The problem: Below is a block of entries, which should be copied verbatim apart from the pictures.

Provided material:
[Start of Attachment]

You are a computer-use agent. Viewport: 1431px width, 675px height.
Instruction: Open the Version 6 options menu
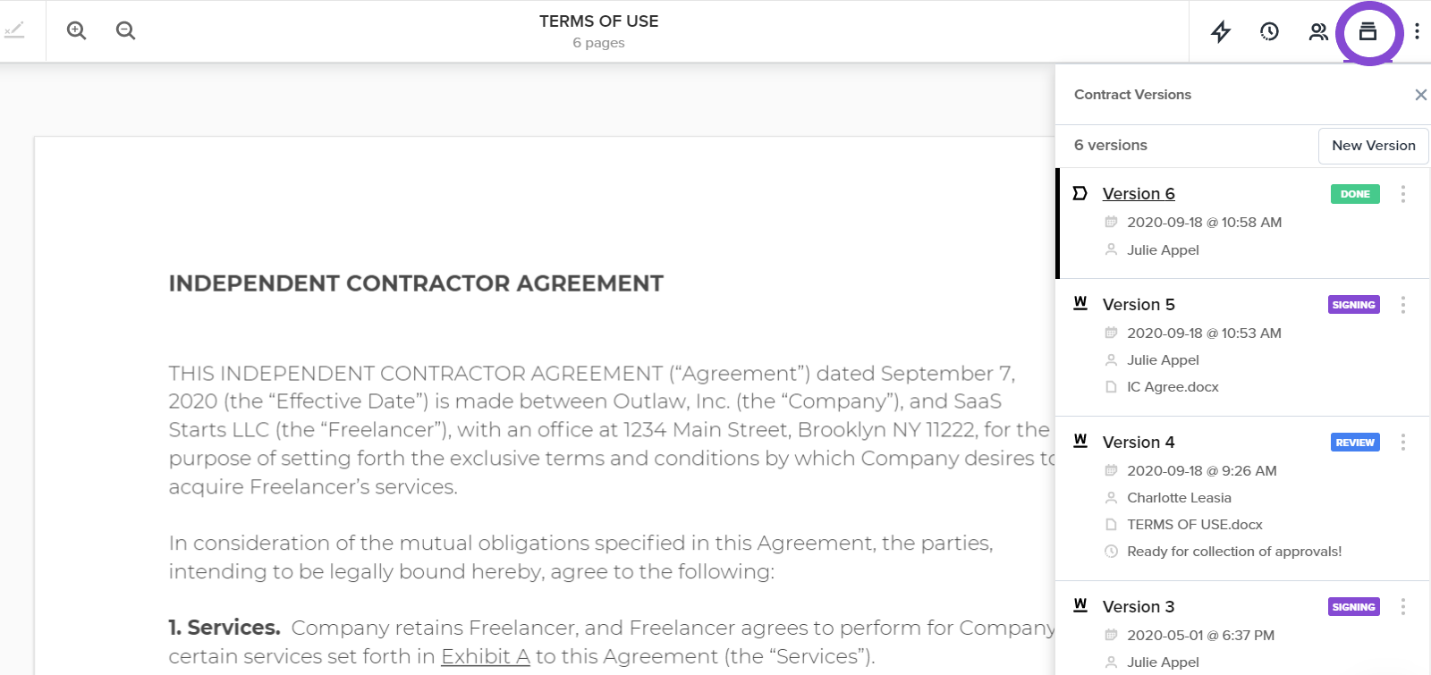(1403, 194)
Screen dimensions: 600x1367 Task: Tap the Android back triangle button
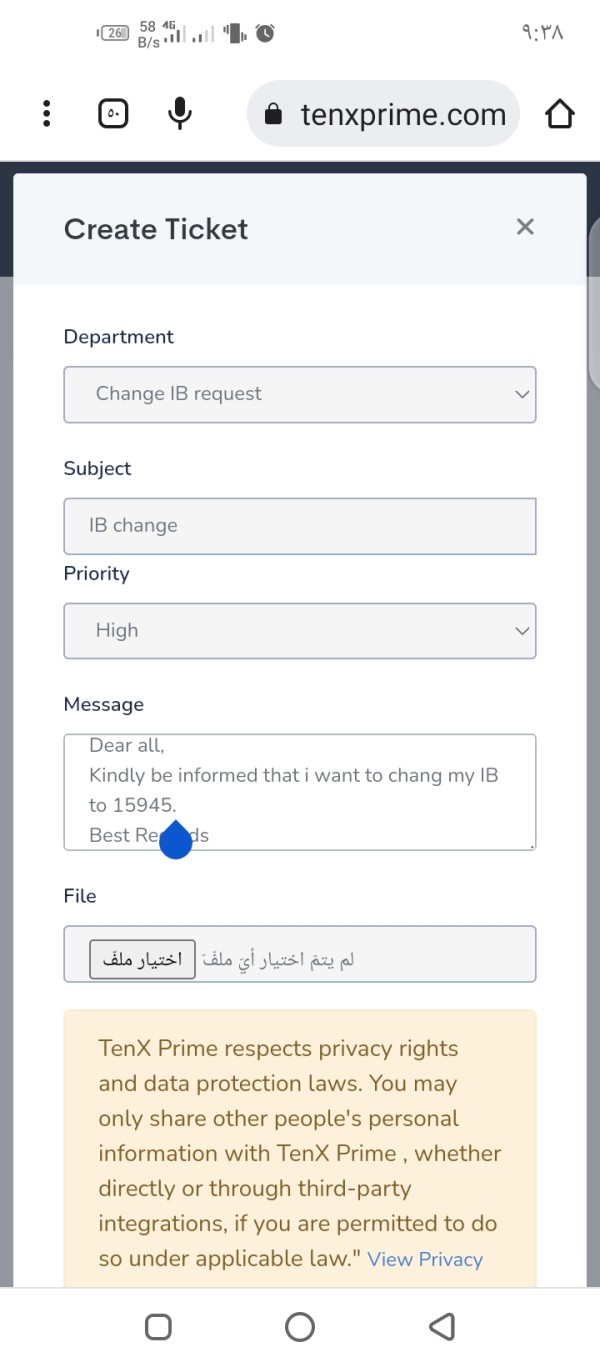(441, 1327)
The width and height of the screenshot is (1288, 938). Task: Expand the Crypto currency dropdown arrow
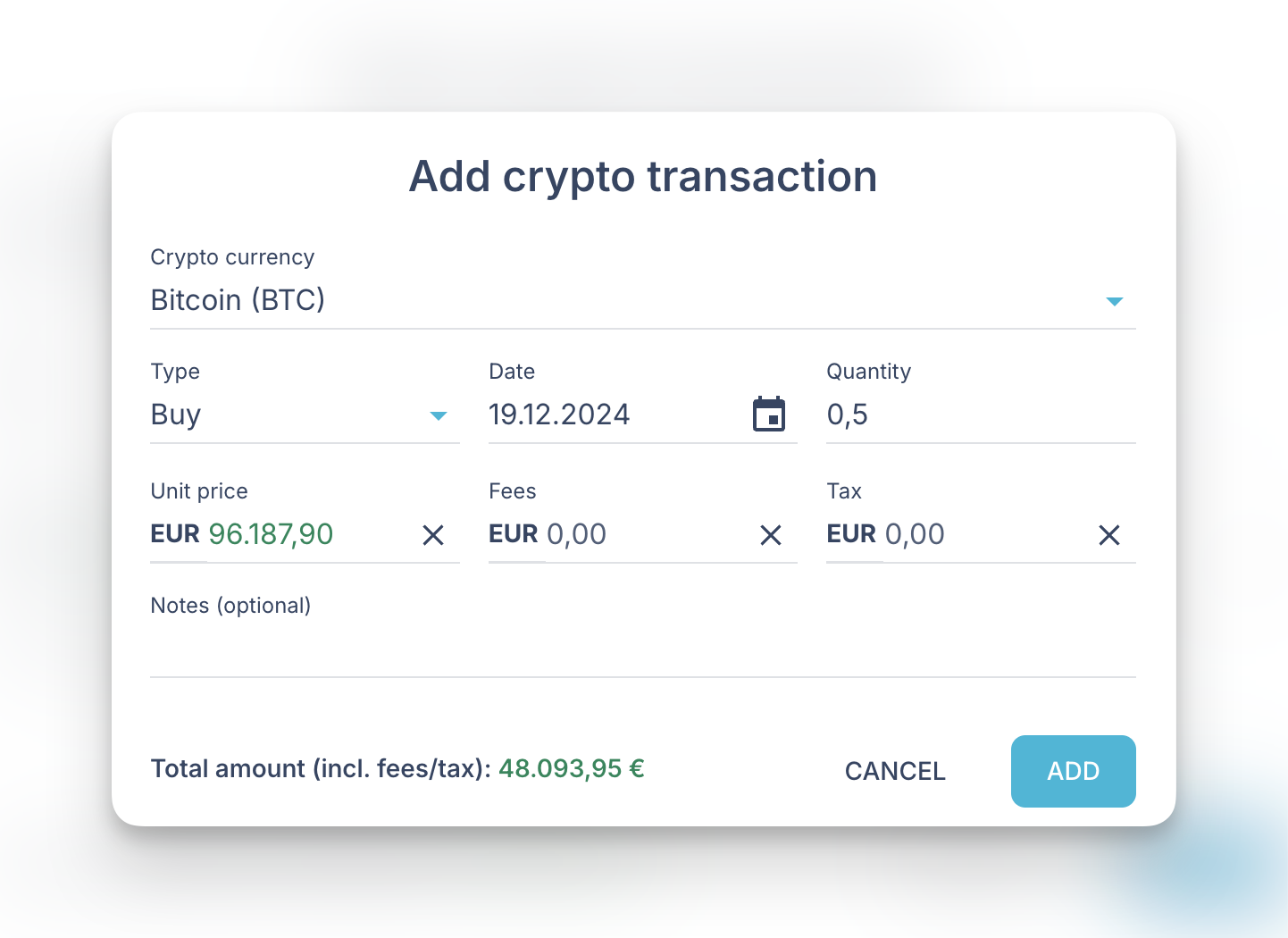[x=1114, y=301]
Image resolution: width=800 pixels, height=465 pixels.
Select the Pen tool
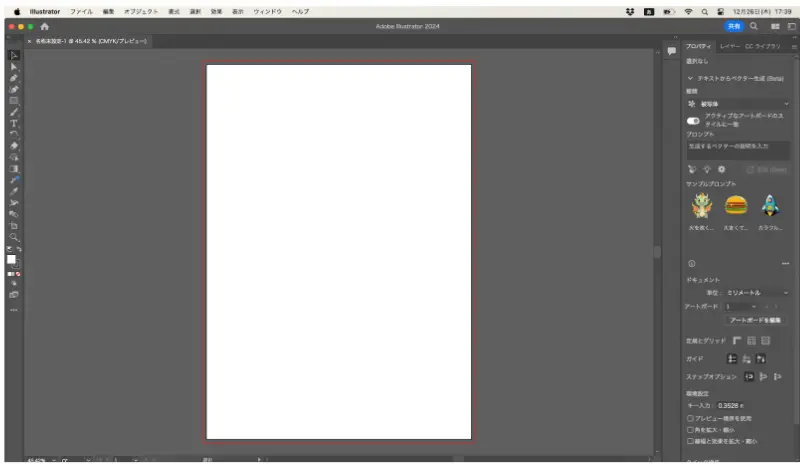14,78
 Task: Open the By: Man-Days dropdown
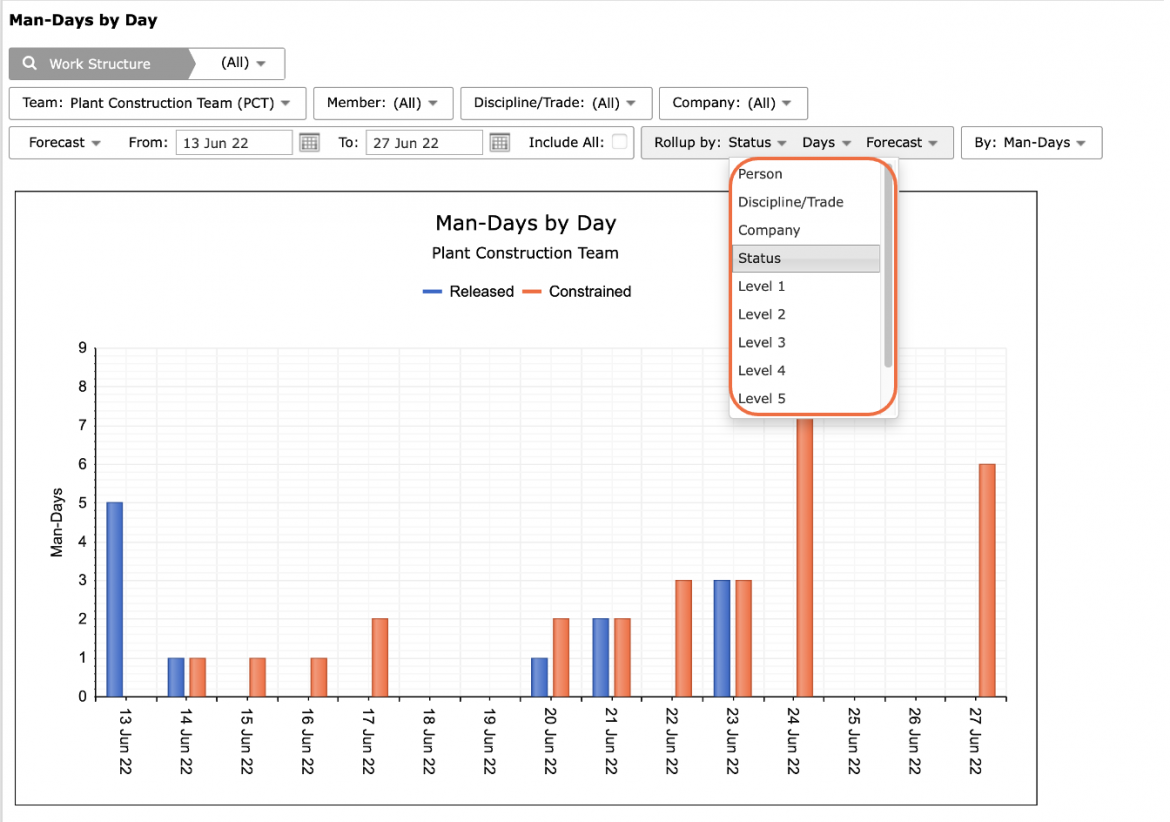click(x=1031, y=142)
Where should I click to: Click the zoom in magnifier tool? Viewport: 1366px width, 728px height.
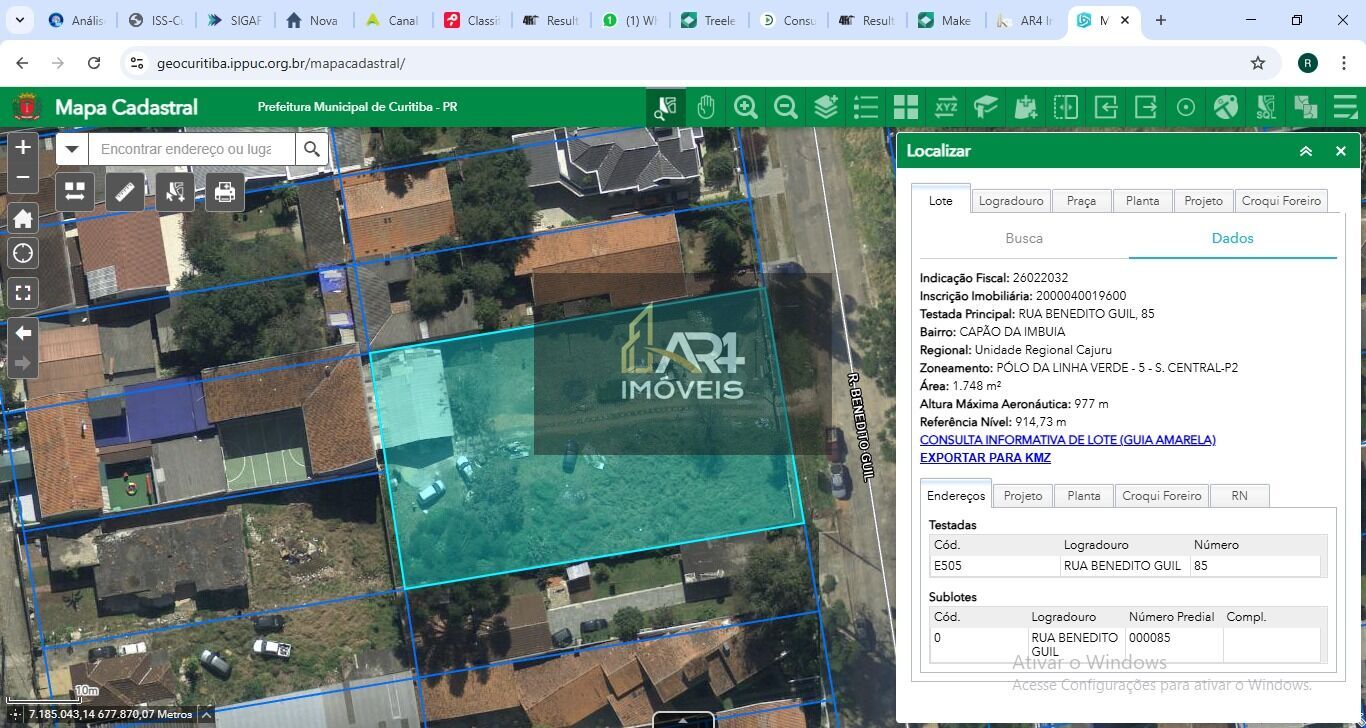746,107
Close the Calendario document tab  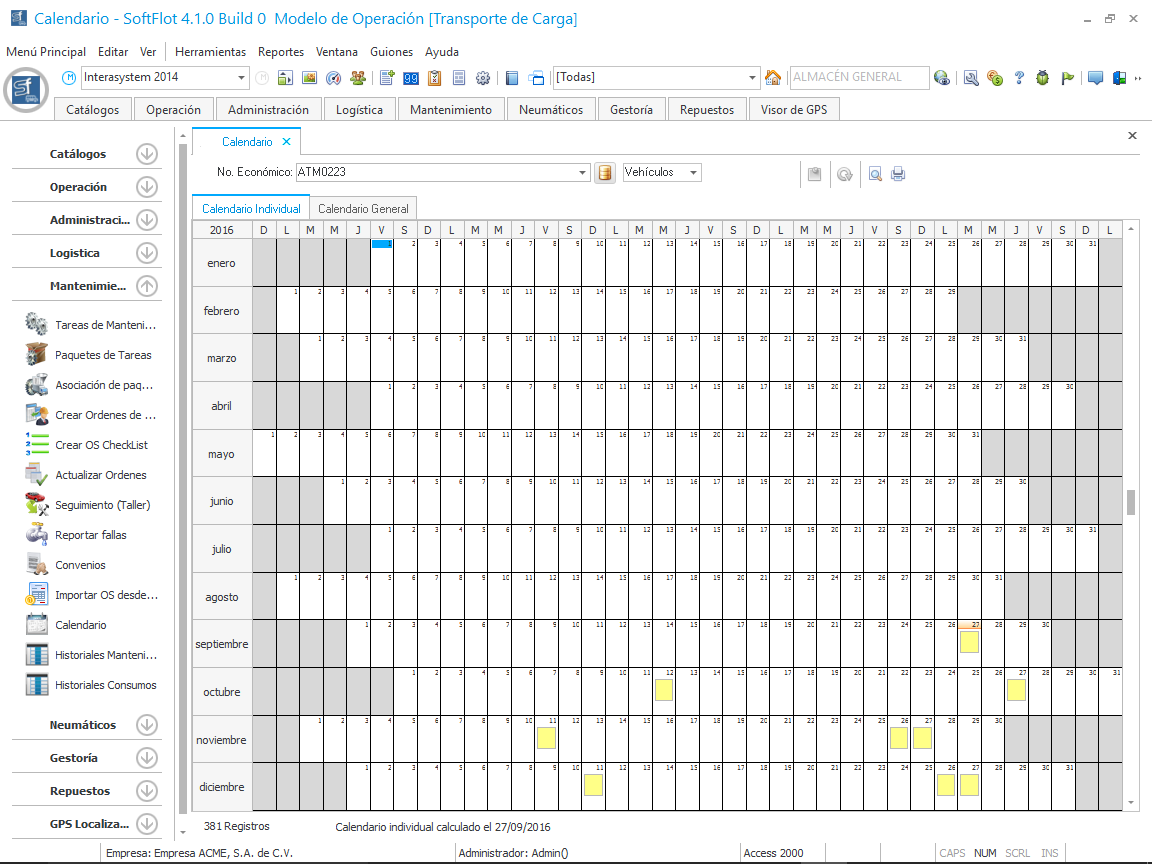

[End of Attachment]

Result of the exercise:
You are a computer-use agent. Viewport: 1431px width, 675px height.
Instruction: Open the Version 6 options menu
(1403, 194)
Screen dimensions: 600x1367 Task: Tap the Android back triangle button
(441, 1327)
The width and height of the screenshot is (1288, 938). Task: Expand the Crypto currency dropdown arrow
[x=1114, y=301]
Image resolution: width=800 pixels, height=465 pixels.
Select the Pen tool
14,78
 Task: Open the By: Man-Days dropdown
click(x=1031, y=142)
Where should I click to: Click the zoom in magnifier tool? Viewport: 1366px width, 728px height.
746,107
Close the Calendario document tab  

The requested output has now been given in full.